Lord Sewel: My Lords, I start by apologising to the House that, because of a commitment at my own university tomorrow, I shall be unable to stay for the second day of the debate.

The distinctive feature of the present system of government in Scotland is that it is lopsided. Through the Scottish Office, we undoubtedly have administrative devolution but without--and this is the important point--any matching legislative devolution. Therefore, the aim of our proposals on devolution is simply to provide legislative devolution in order to ensure that Scottish legislation is more responsive to Scottish values, principles and priorities and, as importantly, to make the Executive accountable within Scotland. Those are the objectives of the whole plan and proposal.

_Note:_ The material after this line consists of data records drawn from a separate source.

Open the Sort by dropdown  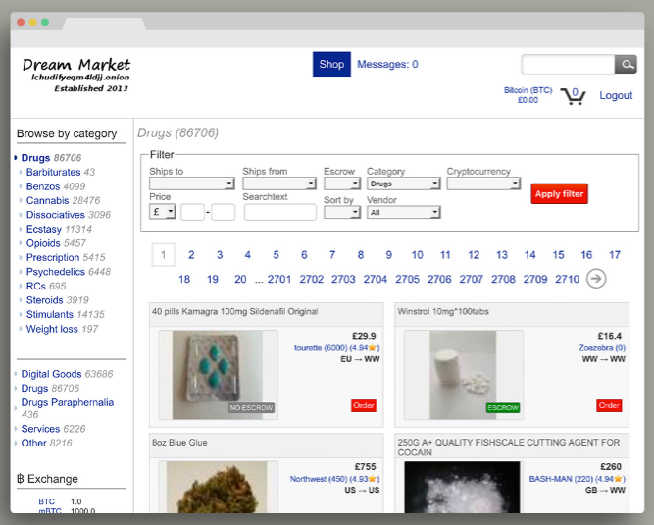342,212
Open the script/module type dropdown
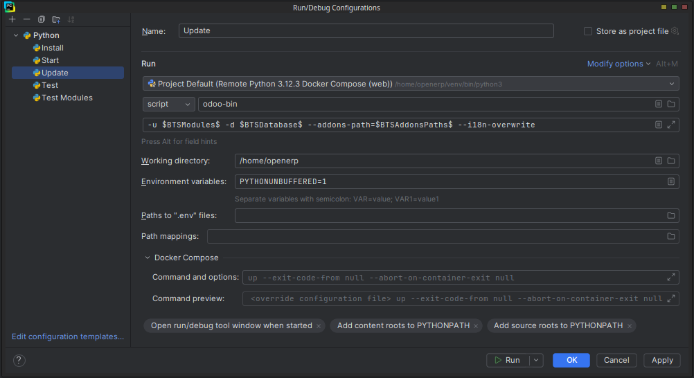Image resolution: width=694 pixels, height=378 pixels. [168, 104]
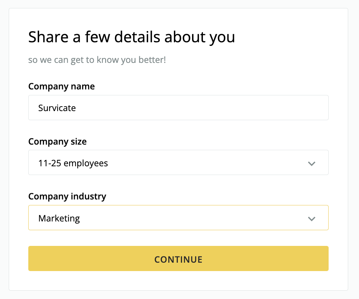Click the 'Share a few details about you' heading

(132, 37)
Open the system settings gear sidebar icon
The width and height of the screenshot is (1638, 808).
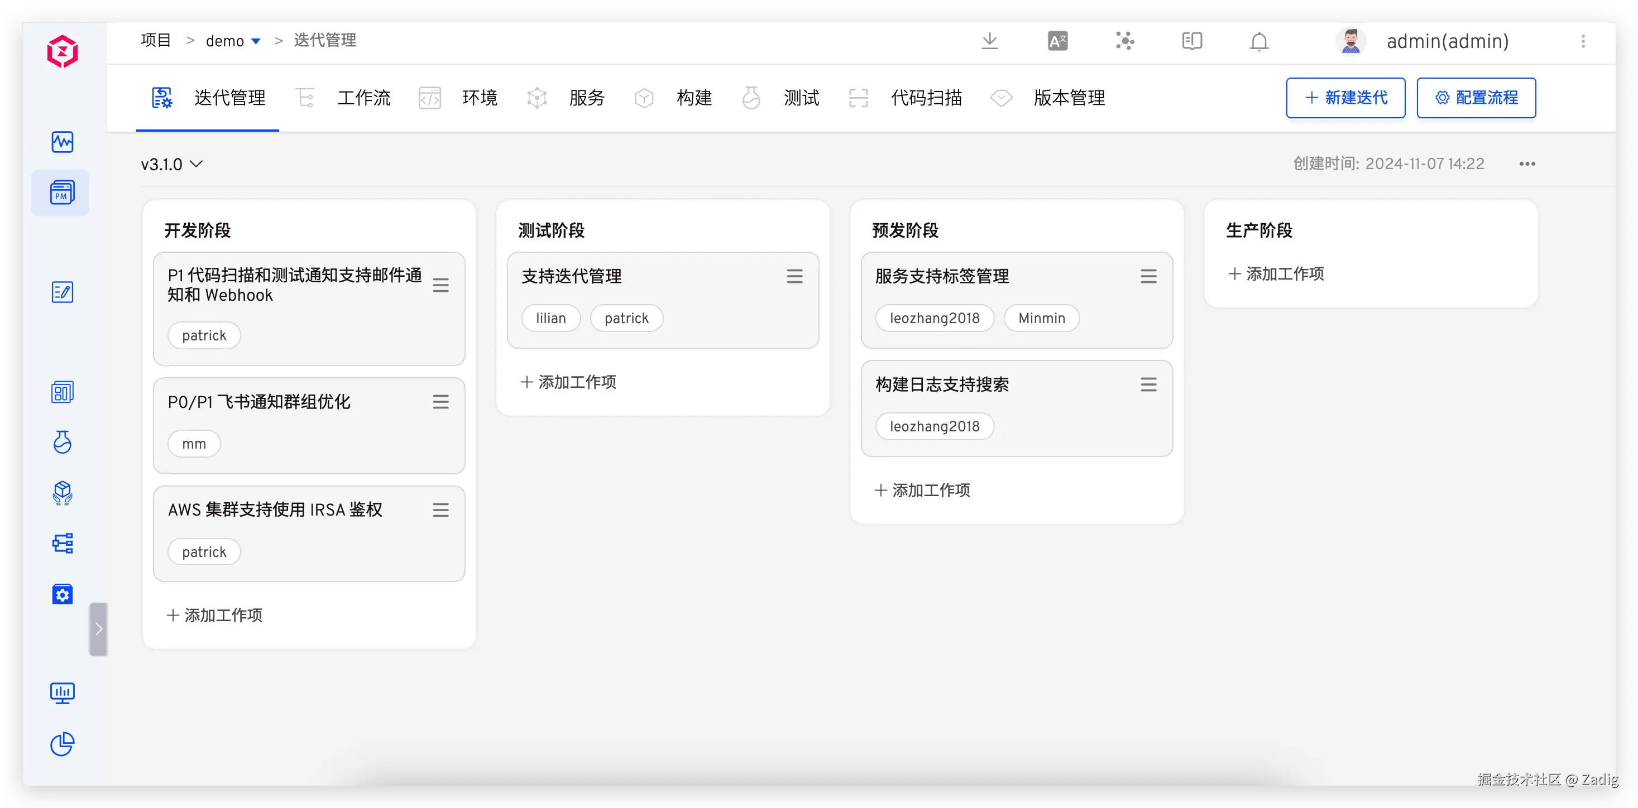(62, 594)
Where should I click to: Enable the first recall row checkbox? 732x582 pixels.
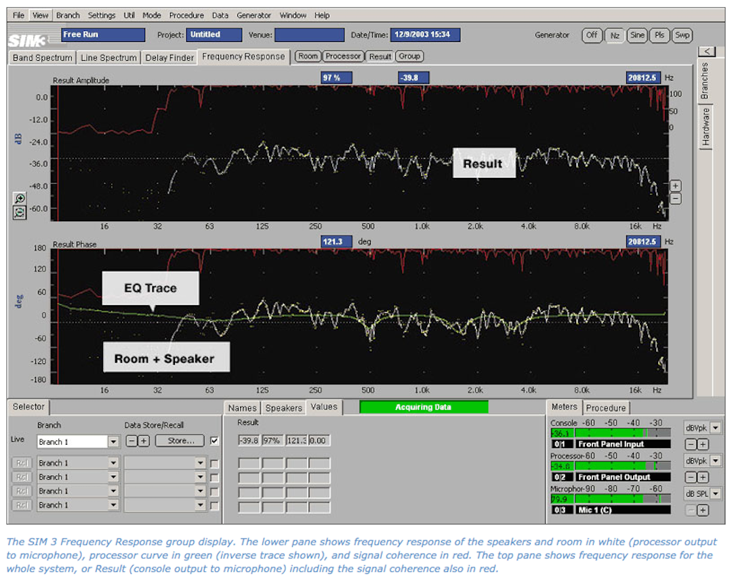(215, 464)
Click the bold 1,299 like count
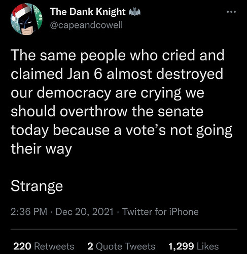Screen dimensions: 247x254 181,246
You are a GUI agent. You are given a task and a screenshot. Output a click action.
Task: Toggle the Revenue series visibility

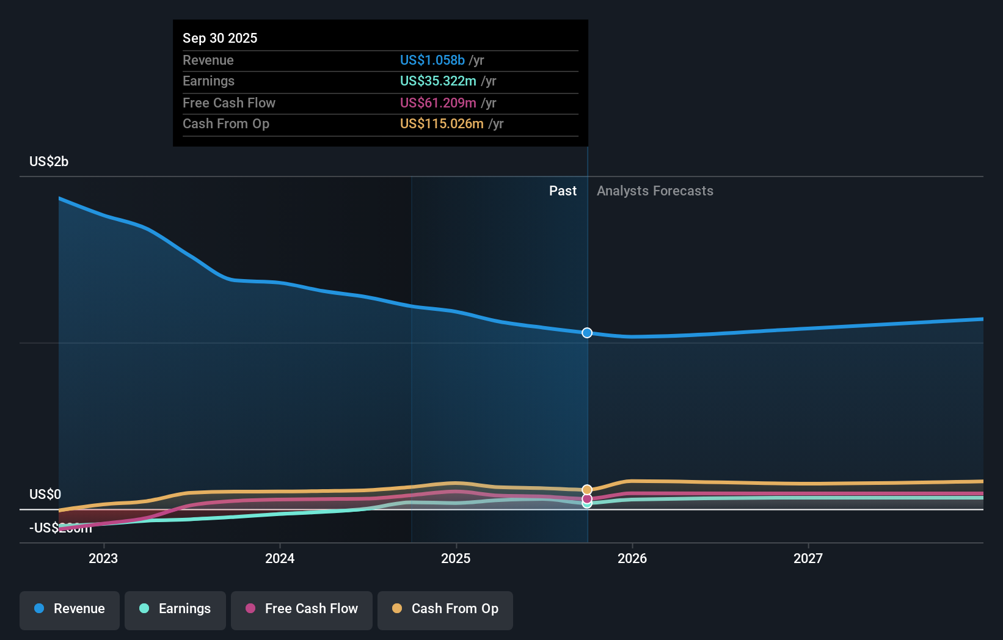coord(69,609)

What we propose for Scotland should also be seen in the wider context--and that has been referred to briefly in passing--of the development of regional levels of government throughout the whole of the Western democracies, especially within Europe. The nation state is evolving but we sometimes seem to be timid, to be afraid, of moving away from anything which is not a tightly and narrowly defined model of the unitary state. We are in danger of our thinking being trapped in an increasingly irrelevant time-warp.

In reality, we are actually living in a world where it is recognised, more so day by day, that it is appropriate to look at different levels of decision making. Some decisions are taken, quite appropriately, at the European level, while others are taken at the level of the individual state. But there is increasingly a recognition that more and more of the sorts of decision which impinge directly on the day-to-day lives of our citizens ought to be taken at a level below that of the state--rather, they should be taken at the regional level to allow for variety and diversity and for local solutions to local problems.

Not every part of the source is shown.